This sounds like the wit and wisdom of Donald Trump. Racism used to be a problem, but ...
I mean, it's the sort of thing people use as an excuse of inaction. It's a cousin of "Nobody ever said life was fair." The best way to make life more fair is to try to.
For instance, I feel like I get too verbose in comments, and I'm working on it. I
I took it to mean more like when someone is backpedaling after sending a poorly worded email, then they end up in a place further away than the properly worded email would have landed.
I don't think it applies to significant societal problems that were never fixed in the first place.
Hopped up beer is definitely an overcorrection.
Not entirely off topic: Speaking of overcorrection, the stock market hit bottom one year ago today, after lockdown and just before Congress got serious about the first stimulus package. Which means today is the day to check the 1 year return on your 401K and feel like an investment genius. Save a screenshot!
30.24%
Somehow that seems low to me.

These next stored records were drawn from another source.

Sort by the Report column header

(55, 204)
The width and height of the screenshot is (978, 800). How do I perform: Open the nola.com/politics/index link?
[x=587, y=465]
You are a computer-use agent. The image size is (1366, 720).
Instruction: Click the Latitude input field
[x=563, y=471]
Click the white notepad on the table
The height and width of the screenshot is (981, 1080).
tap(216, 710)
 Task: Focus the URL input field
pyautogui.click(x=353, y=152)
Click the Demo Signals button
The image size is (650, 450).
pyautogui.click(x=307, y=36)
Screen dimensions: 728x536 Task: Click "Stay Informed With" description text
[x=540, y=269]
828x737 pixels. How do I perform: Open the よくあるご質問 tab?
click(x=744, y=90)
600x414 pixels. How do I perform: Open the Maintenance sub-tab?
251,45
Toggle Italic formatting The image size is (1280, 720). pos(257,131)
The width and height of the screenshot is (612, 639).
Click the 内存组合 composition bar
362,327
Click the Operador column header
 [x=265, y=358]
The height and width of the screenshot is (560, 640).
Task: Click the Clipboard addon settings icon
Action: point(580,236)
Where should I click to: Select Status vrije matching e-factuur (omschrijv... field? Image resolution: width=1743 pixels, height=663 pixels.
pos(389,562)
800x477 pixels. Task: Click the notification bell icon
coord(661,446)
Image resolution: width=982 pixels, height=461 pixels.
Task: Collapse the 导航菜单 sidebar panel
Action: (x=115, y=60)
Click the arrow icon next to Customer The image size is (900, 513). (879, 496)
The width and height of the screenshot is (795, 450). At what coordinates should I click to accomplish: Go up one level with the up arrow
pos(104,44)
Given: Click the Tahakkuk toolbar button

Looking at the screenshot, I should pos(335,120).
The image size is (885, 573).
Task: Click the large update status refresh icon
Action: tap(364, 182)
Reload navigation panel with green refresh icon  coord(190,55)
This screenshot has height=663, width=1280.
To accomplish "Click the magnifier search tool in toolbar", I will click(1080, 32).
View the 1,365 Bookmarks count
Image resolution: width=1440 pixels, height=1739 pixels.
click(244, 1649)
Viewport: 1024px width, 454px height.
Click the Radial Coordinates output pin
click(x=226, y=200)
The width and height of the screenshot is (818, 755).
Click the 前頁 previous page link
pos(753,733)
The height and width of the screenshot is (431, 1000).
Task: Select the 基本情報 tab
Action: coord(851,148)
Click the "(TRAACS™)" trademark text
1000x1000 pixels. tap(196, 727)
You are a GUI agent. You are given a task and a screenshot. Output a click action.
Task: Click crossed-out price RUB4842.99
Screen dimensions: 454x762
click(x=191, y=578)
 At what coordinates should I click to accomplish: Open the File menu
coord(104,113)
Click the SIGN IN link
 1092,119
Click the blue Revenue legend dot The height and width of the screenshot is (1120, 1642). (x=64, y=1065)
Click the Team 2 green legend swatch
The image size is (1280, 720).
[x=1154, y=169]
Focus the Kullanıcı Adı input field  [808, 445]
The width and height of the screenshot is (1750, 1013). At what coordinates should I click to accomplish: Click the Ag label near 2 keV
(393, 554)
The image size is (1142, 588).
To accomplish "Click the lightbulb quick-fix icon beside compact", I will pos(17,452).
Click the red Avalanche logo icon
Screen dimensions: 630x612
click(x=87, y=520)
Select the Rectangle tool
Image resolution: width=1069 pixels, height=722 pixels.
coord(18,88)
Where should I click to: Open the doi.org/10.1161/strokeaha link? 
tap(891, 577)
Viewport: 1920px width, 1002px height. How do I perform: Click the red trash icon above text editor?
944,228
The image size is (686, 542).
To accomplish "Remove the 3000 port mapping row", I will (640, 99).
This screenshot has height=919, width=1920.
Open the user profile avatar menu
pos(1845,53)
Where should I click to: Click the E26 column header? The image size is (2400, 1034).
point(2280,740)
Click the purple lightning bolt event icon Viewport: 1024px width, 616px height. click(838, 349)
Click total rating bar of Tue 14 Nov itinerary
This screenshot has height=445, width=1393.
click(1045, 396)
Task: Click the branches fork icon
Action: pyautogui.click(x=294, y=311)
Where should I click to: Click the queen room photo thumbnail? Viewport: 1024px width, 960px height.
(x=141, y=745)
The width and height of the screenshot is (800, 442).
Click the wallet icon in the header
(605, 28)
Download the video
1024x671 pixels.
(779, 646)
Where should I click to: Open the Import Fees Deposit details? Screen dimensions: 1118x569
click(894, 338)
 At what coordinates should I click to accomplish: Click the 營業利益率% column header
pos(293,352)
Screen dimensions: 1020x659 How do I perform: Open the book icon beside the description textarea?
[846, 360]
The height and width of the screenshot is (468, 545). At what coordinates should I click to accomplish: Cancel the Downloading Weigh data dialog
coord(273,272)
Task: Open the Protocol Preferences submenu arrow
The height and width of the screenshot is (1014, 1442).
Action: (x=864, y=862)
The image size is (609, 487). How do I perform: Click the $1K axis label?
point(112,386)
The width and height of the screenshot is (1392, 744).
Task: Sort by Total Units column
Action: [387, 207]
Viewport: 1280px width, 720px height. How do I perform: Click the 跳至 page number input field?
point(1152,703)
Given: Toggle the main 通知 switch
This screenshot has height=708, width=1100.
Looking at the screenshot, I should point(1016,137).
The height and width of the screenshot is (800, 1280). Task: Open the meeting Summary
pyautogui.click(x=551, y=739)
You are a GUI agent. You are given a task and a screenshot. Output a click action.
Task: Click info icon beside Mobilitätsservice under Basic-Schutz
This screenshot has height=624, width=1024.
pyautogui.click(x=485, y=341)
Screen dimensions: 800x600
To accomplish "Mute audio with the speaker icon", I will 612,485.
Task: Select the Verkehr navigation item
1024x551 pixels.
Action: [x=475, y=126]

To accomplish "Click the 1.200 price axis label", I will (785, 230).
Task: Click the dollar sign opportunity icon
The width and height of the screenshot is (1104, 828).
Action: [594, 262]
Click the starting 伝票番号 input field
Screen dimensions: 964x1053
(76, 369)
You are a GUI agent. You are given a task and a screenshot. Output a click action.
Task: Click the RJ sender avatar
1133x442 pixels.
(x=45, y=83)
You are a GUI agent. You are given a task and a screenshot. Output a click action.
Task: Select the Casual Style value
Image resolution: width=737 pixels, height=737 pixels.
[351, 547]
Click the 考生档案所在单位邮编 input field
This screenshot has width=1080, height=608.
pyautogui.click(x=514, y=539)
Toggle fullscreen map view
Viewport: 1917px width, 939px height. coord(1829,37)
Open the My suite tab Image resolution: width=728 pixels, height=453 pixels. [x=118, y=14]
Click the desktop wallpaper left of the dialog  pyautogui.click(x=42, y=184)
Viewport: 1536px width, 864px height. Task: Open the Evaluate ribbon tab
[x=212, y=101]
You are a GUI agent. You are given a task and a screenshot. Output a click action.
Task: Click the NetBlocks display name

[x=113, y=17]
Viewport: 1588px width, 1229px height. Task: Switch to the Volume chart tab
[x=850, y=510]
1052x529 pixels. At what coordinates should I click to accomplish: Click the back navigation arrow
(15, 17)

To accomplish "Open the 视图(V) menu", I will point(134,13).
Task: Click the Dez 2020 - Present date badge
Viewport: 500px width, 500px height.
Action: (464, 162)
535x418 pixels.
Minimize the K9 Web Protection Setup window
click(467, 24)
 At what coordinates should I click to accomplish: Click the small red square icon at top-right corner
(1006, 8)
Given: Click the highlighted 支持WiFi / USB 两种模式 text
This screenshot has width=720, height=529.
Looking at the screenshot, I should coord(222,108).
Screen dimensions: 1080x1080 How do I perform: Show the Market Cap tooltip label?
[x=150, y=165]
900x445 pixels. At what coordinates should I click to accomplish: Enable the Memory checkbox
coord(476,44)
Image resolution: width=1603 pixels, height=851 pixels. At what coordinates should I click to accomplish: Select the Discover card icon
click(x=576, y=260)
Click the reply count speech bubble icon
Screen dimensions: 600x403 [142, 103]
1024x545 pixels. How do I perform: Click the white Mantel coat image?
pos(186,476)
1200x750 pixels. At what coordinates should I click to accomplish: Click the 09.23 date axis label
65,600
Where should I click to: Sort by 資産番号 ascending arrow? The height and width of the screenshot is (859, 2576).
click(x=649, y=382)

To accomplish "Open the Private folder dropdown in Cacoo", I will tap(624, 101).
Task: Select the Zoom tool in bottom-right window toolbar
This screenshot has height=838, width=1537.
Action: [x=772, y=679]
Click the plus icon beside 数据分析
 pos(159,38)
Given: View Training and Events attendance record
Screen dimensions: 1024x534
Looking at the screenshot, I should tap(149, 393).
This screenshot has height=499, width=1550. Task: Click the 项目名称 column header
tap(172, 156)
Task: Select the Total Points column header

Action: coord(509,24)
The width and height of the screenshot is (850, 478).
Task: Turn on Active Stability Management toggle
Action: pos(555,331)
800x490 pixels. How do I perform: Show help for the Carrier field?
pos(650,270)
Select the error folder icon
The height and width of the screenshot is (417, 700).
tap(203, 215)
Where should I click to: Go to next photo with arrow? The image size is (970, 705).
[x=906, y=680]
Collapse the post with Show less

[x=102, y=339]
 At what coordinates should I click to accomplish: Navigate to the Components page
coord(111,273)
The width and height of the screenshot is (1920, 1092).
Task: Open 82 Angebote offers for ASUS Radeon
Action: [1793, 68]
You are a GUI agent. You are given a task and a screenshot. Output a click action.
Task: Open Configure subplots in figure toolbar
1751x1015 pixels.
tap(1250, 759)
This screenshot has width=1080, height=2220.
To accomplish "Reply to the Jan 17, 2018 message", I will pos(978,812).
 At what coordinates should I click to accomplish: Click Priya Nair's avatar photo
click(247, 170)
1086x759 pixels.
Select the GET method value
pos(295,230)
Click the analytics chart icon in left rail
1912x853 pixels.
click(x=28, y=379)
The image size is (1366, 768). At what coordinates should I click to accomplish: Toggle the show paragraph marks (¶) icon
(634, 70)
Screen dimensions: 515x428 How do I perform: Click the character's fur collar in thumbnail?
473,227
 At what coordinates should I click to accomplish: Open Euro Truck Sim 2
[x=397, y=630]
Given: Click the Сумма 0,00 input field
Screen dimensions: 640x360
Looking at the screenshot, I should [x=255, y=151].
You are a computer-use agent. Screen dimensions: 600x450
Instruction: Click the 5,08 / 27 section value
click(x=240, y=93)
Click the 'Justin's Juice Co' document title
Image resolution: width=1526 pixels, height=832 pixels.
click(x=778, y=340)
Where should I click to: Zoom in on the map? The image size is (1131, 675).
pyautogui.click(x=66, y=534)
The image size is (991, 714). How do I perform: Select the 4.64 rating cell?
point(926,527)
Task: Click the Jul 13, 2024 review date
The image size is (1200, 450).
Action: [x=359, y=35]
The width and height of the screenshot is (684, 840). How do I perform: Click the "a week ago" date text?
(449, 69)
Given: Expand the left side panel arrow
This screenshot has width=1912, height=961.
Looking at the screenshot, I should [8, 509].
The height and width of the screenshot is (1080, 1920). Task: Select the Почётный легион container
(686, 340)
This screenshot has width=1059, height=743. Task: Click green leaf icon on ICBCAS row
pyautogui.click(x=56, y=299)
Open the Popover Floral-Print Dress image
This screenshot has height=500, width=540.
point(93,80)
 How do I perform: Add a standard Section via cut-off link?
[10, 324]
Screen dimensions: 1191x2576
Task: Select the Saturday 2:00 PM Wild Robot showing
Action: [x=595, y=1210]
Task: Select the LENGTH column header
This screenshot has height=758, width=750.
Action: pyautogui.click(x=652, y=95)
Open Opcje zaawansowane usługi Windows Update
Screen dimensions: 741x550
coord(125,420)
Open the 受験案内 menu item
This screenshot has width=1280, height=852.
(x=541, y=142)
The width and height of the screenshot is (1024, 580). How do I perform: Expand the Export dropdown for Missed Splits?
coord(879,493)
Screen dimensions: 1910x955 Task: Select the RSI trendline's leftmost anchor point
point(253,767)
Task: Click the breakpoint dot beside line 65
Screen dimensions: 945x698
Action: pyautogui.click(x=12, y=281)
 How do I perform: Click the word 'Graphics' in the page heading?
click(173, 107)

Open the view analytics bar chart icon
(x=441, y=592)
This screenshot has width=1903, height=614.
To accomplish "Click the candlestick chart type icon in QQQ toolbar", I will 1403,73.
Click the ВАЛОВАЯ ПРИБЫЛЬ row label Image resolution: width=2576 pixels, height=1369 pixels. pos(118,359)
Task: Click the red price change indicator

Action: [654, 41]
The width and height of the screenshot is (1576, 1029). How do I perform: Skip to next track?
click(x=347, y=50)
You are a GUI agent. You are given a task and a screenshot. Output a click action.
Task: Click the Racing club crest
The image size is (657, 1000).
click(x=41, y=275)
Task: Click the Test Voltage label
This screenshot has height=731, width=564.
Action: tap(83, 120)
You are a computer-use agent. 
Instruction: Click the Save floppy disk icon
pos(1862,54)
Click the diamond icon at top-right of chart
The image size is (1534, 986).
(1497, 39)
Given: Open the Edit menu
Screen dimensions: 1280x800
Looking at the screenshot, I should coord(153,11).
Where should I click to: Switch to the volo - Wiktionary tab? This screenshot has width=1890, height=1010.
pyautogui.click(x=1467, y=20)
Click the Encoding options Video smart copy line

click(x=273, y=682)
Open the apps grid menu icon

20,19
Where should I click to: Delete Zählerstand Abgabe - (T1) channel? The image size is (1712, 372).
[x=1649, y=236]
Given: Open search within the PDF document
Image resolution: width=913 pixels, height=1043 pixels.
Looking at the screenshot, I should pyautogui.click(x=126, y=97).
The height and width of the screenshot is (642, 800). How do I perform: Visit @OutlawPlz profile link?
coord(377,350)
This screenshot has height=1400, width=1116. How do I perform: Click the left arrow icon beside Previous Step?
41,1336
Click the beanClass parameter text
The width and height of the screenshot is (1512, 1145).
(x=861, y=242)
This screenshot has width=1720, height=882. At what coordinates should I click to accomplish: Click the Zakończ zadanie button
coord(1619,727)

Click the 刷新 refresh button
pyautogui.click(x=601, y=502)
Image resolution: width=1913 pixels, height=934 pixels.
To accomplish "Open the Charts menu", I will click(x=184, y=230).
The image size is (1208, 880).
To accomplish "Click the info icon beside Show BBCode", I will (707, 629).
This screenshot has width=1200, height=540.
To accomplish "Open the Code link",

Didn't the overall market go up like 50% from the bottom?
The advice reminds me of pulling out of a skid while driving.
It reminds me how if I ever snip at Jammies over something, he puts a fence around it and never ever comes within 200 miles of the offending circumstance again, and the overcompensation sort of drives me crazy because I wasn't trying to control him. I just had a gripe.
Mostly it makes him a very good spouse. Every now and then a mostly good trait still grates.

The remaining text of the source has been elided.